In a more recent instance, K Raghavendra Rao, the promoter of Orchid Chemicals & Pharmaceuticals Ltd, managed to garner the support of institutional investors to ward off a takeover bid by Solrex (believed to be controlled by brothers Malvinder and Shivinder Singh, erstwhile owners of Ranbaxy Laboratories). Solrex had picked up 12 per cent stake in Orchid. Institutions, which together held 38 per cent, backed Rao.
In 2000, the promoters of realty firm Gesco Corporation turned to the Mahindras to counter a hostile bid by Delhi-based Abhishek Dalmia. The Sheths of Gesco were caught napping when Dalmia’s Renaissance Estates used a low share price to buy over 10 per cent stake in Gesco and mounted an open offer for another 45 per cent.
The Sheths turned to master strategist Deepak Parkeh of HDFC. He roped in the Mahindras and its group firm, Mahindra Realty & Infrastructure, to make a counter offer with the Sheths for 33.5 per cent of Gesco. The battle ended after Dalmia sold his 10.5 per cent stake in Gesco to the Sheth-Mahindra combine and made a killing.
Dwijedra Tripathi, a former professor at IIM-Ahmedabad and a business historian, feels that as M&A activity picks up in the country, we could see even more attempts at hostile takeovers and the appearance of white knights.
But sometimes, a white knight could turn predator, as another faction of the Sheth family discovered recently. In 2009, Vijay Kantilal Sheth, the promoter of Great Offshore Ltd (GOL), was in trouble when lenders made margin calls under a share-pledge deal. The promoters of Bharati Shipyard stepped in to help Sheth with the required cash.
Although Bharati Shipyard’s PC Kapoor maintained that it was only a strategic investor, it subsequently wrested around 14.89 per cent stake in GOL, making itself the largest shareholder, and launched an open offer for another 20 per cent. This was the first instance in the history of corporate India, where pledged shares were invoked.
The battle to acquire GOL intensified after ABG Shipyard made a counter offer to acquire 33.8 per cent. Both continued mopping up shares from the market and revising the offer price in a takeover battle that lasted over six months. It finally came to an end when ABG Shipyard exited the race and Bharati Shipyard took control of GOL.
A white knight can even be perceived as a black knight -- as Ramesh Vangal’s experience at Tamilnad Merchantile Bank (TMB) reveals. In May 2007, when Vangal and his friends stepped in to to buy out C Sivasankaran's stake in the bank, he was seen as a white knight. But his attempt to place his nominees on the board met with stiff resistance from the Nadar community, who feared outsiders would take control of bank that it controlled.

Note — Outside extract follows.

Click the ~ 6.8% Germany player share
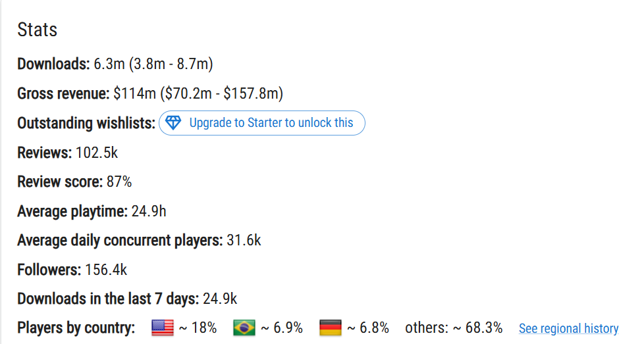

Ironically, Sivasankaran himself had come in as a white knight to buy out the Ruias of Essar Group, who had cornered 67 per cent in the bank. When Reserve Bank of India ruled that an industrial group could not run a bank, the Ruias agreed to sell the stake back to the community, but at a high price. That’s when Sivasankaran came in as an investor and bought the Essar stake. He agreed to sell it back to the Nadars at 2.38 times the price, but they could afford to buy back only half the stake.

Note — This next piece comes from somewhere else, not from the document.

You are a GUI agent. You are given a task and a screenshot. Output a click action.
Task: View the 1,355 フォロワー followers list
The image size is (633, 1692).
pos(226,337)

TMB has been mired in an ownership battle between brothers Sivanthi Adityan, who runs one of the largest Tamil dailies, Daily Thanthi, and Ramachandra Adityan. In January, Sivanthi, with the support of the Nadar Mahajana Sangam and foreign investors, wrested control of TMB’s board. Ramachandra had earlier fought to retrieve the bank from Sivasankaran, but later opposed the entry of non-Nadar groups.